Passage:
-.-.-
I’m getting a wrong user information when running a request via rest API using “X-On-Behalf-Of” header:
curl -H "Authorization: Token token=<token>" -H 'X-On-Behalf-Of: "123asd@my.email"' -H "Content-Type: application/json" http://zammad.local/api/v1/users/me

Expected behavior:

  • Getting info about user with email 123asd@my.email

Actual behavior:

  • Getting info about user with id 123. These a different users.

Steps to reproduce the behavior:

  • Create a user who’s email starts from digits
  • Create a user who’s id is the same digits from the other user’s email
  • Run an API request from the Infos

Additional infos:

I fixed this temporarily for my Zammad installation by editing:
/opt/zammad/app/controllers/application_controller/has_user.rb

Line 49 changed from:
%i[id login email].each do |field|
to
%i[email login id].each do |field|

Personally I don’t think that this is a bug but intendet, because most of the things you want to do on behalf of someone else is not fetching data about your account directly, but information as someone else (beside the updating).

Maybe @thorsteneckel can give some feedback here if he found some spare time.

Hey @alexdonskih - welcome back! I think this is a misunderstanding. If the header contains 123asd@my.email it won’t find the user with the ID 123. I assume the User with ID 123 has the login 123asd@my.email in your case and it will be found before the User with the email 123asd@my.email. This is because of the order: %i[id login email]. We don’t do a partial lookup of the string but only exact matches.

Hi @MrGeneration and @thorsteneckel,

Thanks for the quick response!

Ok, let me give you a more detailed explanation.
-.-.-
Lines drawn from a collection
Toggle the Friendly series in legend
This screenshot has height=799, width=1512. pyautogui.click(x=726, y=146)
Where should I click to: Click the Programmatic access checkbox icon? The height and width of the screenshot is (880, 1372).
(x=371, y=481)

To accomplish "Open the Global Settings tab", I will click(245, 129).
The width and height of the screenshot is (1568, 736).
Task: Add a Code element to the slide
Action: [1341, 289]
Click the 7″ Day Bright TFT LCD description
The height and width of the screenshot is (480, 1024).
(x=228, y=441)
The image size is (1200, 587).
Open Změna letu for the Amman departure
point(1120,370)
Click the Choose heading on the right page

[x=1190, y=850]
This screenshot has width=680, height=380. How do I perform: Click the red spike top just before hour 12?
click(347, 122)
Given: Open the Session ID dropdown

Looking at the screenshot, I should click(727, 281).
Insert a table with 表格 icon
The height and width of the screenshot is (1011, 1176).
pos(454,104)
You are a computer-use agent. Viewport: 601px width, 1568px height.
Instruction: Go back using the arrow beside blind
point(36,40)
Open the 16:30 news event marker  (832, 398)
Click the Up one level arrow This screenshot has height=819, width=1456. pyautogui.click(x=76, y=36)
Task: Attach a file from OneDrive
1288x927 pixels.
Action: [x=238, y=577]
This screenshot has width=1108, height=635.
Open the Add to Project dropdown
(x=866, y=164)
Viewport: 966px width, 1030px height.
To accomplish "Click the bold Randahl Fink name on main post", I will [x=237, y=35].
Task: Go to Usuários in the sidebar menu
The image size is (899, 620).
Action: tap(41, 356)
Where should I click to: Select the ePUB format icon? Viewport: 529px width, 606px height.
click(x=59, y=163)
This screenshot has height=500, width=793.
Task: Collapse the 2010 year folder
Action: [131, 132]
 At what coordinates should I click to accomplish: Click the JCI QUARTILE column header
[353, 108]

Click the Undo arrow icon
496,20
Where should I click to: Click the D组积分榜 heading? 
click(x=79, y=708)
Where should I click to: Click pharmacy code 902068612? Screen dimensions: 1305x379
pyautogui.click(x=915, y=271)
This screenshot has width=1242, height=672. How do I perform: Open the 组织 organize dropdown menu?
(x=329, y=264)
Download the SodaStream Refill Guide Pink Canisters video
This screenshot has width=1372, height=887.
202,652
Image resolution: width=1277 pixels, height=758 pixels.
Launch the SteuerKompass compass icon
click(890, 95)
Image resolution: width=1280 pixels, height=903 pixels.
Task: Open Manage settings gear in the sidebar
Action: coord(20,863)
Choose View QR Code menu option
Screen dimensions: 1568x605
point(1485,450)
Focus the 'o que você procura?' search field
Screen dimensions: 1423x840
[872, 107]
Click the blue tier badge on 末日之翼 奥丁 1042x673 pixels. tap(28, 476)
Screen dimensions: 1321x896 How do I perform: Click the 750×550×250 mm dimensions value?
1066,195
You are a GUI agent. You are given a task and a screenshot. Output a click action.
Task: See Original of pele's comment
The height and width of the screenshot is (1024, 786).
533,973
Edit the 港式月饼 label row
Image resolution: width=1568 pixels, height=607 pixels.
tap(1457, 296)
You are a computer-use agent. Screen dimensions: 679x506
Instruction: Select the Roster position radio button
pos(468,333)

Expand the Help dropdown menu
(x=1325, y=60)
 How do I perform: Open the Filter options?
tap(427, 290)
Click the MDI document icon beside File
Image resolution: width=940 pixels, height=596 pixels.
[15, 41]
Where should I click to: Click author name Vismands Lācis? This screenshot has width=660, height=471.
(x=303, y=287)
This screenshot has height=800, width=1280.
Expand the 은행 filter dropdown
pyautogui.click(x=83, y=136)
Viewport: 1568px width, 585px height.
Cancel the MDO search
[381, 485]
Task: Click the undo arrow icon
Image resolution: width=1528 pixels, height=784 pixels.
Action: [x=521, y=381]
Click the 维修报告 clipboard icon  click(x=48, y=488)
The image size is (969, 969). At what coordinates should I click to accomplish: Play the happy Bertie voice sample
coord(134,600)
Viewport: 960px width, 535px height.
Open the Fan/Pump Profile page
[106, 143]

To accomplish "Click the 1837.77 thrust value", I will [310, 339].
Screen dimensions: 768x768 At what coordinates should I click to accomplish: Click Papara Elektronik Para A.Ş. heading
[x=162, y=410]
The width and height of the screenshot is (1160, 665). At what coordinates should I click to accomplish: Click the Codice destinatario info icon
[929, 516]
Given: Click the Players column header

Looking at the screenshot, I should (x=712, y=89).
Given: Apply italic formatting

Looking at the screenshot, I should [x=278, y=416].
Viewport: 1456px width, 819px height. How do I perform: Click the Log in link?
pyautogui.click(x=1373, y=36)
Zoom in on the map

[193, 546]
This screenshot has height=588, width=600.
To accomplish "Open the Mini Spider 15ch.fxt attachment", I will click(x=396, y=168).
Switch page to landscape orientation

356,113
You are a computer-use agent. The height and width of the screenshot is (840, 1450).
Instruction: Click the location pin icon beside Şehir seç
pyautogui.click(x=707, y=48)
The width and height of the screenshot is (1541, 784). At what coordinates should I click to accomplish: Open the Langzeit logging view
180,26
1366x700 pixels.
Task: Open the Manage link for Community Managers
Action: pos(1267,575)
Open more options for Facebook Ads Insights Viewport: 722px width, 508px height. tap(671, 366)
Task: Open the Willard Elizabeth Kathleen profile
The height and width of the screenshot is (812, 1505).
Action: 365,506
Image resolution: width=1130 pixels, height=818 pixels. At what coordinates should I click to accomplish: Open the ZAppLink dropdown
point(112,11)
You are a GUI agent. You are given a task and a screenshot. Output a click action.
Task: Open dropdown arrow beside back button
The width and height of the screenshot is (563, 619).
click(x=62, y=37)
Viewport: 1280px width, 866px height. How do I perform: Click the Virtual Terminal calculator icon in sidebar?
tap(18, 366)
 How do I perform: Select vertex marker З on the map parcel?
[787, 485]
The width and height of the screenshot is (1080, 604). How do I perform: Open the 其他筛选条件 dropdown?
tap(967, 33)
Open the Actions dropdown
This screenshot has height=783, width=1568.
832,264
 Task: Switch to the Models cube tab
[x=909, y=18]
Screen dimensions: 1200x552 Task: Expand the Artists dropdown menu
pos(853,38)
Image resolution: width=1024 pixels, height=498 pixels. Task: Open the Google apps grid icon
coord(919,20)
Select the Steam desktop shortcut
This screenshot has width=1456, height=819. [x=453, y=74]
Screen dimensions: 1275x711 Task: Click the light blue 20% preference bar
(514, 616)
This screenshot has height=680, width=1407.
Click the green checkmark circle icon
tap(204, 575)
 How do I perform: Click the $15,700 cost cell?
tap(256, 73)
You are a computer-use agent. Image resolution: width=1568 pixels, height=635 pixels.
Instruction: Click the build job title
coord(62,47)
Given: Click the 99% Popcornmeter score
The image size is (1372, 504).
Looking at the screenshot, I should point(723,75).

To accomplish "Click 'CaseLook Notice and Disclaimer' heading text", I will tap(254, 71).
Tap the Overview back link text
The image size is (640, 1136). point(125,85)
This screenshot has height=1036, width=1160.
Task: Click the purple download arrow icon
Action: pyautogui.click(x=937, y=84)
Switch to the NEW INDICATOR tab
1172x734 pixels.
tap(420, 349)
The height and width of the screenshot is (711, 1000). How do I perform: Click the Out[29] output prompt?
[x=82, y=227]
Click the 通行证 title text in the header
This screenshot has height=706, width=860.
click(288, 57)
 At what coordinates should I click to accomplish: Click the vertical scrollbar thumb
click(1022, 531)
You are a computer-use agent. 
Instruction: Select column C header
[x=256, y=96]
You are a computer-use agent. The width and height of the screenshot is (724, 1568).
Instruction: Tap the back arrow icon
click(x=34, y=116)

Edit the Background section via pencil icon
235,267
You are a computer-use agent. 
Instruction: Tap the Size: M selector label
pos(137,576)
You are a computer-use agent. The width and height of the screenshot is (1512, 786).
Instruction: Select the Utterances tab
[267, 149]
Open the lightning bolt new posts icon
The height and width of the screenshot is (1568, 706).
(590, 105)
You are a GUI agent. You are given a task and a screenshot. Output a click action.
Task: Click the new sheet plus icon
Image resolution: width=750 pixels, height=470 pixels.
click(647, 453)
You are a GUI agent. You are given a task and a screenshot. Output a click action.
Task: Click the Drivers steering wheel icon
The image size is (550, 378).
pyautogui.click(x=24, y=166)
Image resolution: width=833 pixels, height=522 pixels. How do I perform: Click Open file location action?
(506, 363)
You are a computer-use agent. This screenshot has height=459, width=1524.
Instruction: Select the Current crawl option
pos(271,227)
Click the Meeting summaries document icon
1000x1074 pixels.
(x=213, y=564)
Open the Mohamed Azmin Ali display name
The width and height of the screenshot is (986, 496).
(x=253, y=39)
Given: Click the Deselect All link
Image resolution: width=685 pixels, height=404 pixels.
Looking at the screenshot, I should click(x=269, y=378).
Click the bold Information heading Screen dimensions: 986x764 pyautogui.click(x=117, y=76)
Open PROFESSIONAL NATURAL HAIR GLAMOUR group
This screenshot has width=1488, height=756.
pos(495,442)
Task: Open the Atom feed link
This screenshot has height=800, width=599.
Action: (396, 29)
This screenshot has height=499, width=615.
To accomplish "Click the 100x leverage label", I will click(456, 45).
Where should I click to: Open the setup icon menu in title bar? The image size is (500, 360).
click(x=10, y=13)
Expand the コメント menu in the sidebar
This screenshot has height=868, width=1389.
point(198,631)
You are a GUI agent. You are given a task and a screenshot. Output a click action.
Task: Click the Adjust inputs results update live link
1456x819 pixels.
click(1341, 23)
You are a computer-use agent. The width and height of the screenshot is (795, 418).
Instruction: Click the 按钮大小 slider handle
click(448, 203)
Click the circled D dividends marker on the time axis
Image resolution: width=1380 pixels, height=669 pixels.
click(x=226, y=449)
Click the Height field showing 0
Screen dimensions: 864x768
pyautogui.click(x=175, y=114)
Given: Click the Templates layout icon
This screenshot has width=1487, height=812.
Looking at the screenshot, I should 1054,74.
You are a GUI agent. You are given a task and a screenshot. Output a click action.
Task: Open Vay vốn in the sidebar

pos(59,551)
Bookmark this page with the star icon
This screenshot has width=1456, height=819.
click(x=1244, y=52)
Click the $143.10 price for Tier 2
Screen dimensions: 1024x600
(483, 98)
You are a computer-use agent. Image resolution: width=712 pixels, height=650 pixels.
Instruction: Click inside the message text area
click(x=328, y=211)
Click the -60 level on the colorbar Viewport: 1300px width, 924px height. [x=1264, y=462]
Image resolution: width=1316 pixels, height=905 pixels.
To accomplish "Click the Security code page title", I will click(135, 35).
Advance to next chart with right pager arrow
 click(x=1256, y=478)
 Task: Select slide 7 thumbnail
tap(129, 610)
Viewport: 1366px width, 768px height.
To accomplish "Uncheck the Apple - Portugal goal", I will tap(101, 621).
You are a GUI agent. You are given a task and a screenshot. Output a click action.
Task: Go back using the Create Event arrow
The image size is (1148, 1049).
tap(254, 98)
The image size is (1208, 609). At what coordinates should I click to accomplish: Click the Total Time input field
-.-.-
Written exercise 1: In the Zammad issue thread, which file did the poster edit as a temporary fix?
Written exercise 2: Pick up the Zammad issue thread after its last sentence and keep writing.
None of the lines are needed for what comes next.

Expected answer 1: /opt/zammad/app/controllers/application_controller/has_user.rb

Expected answer 2:
In my case first user has:

id = 4
login = 500m***t@gmail.com
email = 500m***t@gmail.com

Second user has:

id = 500
login = li***8904@gmail.com
email = li***8904@gmail.com

(These are real emails with some symbols replaced with asterisks for privacy).

I do a request:

curl -H "Authorization: Token token=<token>" -H "X-On-Behalf-Of: 500m***t@gmail.com" -H "Content-Type: application/json" http://zammad.local/api/v1/users/me

The result is:

{
  "id": 500,
  "organization_id": null,
  "login": "li***8904@gmail.com",
  "firstname": "Lion",
  "lastname": "***e",
  "email": "li***8904@gmail.com",
  "image": null,
  "image_source": null,
  "web": "",
  "phone": "",
  "fax": "",
  "mobile": "",
  "department": "",
  "street": "",
  "zip": "",
  "city": "",
  "country": "",
  "address": "",
  "vip": false,
  "verified": false,
  "active": true,
  "note": "",
  "last_login": null,
  "source": null,
  "login_failed": 0,
  "out_of_office": false,
  "out_of_office_start_at": null,
  "out_of_office_end_at": null,
  "out_of_office_replacement_id": null,
  "preferences": {
    "locale": "en-us",
    "tickets_closed": 0,
    "tickets_open": 1
  },
  "updated_by_id": 500,
  "created_by_id": 3,
  "created_at": "2019-12-01T05:29:02.820Z",
  "updated_at": "2019-12-03T09:47:09.299Z",
  "role_ids": [
    3
  ],
  "organization_ids": [],
  "authorization_ids": [],
  "group_ids": {}
}

This issue was not happening until the user with id 500 was created.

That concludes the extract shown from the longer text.